IUPAC Nomenclature Examples
| Formula/Structure | IUPAC Name |
|---|---|
| CH₃-CH(CH₃)-CH₂-CH₂-CH₃ | 2-Methylpentane |
| CH₃-CH(CH₃)-CH(CH₃)-CH₂-CH₃ | 2,3-Dimethylpentane |
| CH₃-CH₂-CH(Br)-CH₂-CH(Cl)-CH₂-CH₃ | 3-Bromo-2-chlorohexane |
| CH₃-CH=CH-CH₂-CH₃ | Pent-2-ene (or 2-Pentene) |
| CH₂=CH-CH=CH₂ | Buta-1,3-diene |
| CH≡C-CH₂-CH₂-CH(CH₃)-CH₃ | 5-Methyl-1-hexyne |
- Prefix “cyclo” to corresponding alkane name
- Number substituents to get lowest possible numbers
- If only one substituent, no number needed
- Examples: Cyclopropane, Cyclobutane, Methylcyclohexane, 1,2-Dimethylcyclopentane
For alkenes/alkynes: Number from end nearest to multiple bond. For substituted compounds: Alphabetical order of substituents!
Alcohols and Ethers
Alcohols: Contain -OH group, named as alkanols (replace -e with -ol)

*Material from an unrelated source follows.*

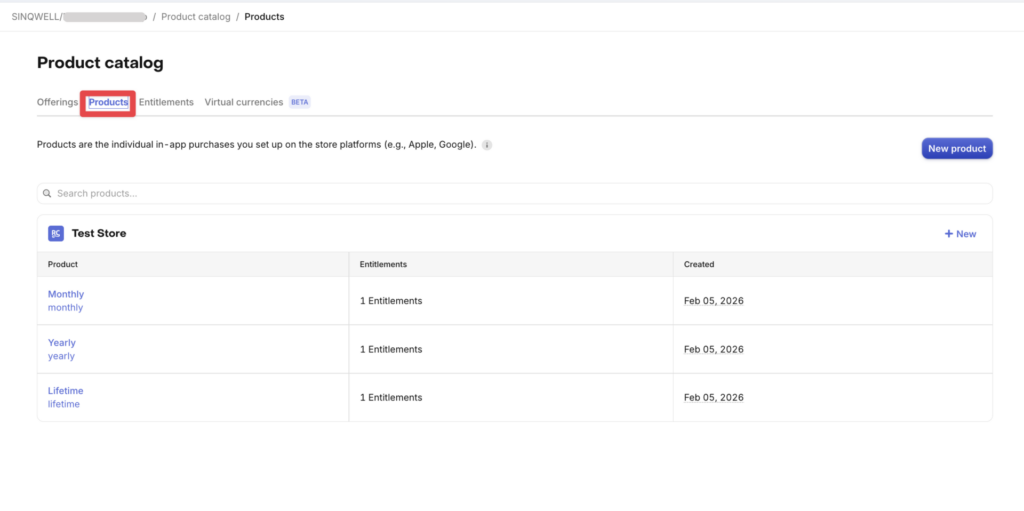
Task: Switch to the Offerings tab
Action: [57, 102]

| Type | Structure | Example |
|---|---|---|
| Primary (1°) | -OH on carbon attached to 1 other carbon | CH₃CH₂OH (Ethanol) |
| Secondary (2°) | -OH on carbon attached to 2 other carbons | (CH₃)₂CHOH (2-Propanol) |
| Tertiary (3°) | -OH on carbon attached to 3 other carbons | (CH₃)₃COH (2-Methyl-2-propanol) |
Ethers: Contain C-O-C linkage, named as alkoxyalkanes
| Formula | Common Name | IUPAC Name |
|---|---|---|
| CH₃-O-CH₃ | Dimethyl ether | Methoxy methane |
| CH₃-O-C₂H₅ | Methyl ethyl ether | Methoxy ethane |
| C₆H₅-O-CH₃ | Methyl phenyl ether (Anisole) | Methoxy benzene |
Alcohols: Primary (1 carbon neighbor), Secondary (2 neighbors), Tertiary (3 neighbors). Ethers: Alkoxy alkane naming!
Carbonyl Compounds
Aldehydes: Contain -CHO group, named as alkanals (replace -e with -al)
Ketones: Contain C=O group (not at end), named as alkanones (replace -e with -one)
| Type | Naming Rule | Example | IUPAC Name |
|---|---|---|---|
| Aldehyde | Carbonyl carbon gets number 1 | CH₃CHO | Ethanal (Acetaldehyde) |
| Ketone | Number from end nearest to carbonyl | CH₃COCH₃ | Propanone (Acetone) |
| Carboxylic Acid | Replace -e with -oic acid | CH₃COOH | Ethanoic acid (Acetic acid) |
| Formula | Common Name | IUPAC Name |
|---|---|---|
| HCOOH | Formic acid | Methanoic acid |
| CH₃COOH | Acetic acid | Ethanoic acid |
| CH₃CH₂COOH | Propionic acid | Propanoic acid |
| C₆H₅COOH | Benzoic acid | Benzenecarboxylic acid |
Aldehydes = -al (terminal C=O), Ketones = -one (internal C=O), Acids = -oic acid (COOH)!
Applications & Importance
Practical Applications of Organic Chemistry:
- Pharmaceuticals: Most medicines are organic compounds (aspirin, penicillin, paracetamol)
- Polymers & Plastics: Polyethylene, PVC, nylon, polyester for packaging, textiles, construction
- Fuels: Gasoline, diesel, natural gas, biofuels
- Food & Agriculture: Carbohydrates, proteins, fats, vitamins, pesticides, fertilizers
- Cosmetics: Perfumes, soaps, shampoos, lotions
- Dyes & Pigments: Synthetic colors for textiles, paints, inks
- Solvents: Ethanol, acetone, chloroform for industrial processes
- Biochemistry: DNA, proteins, enzymes, hormones
From medicines to plastics to fuels – organic chemistry is everywhere in daily life! Carbon’s versatility makes life possible.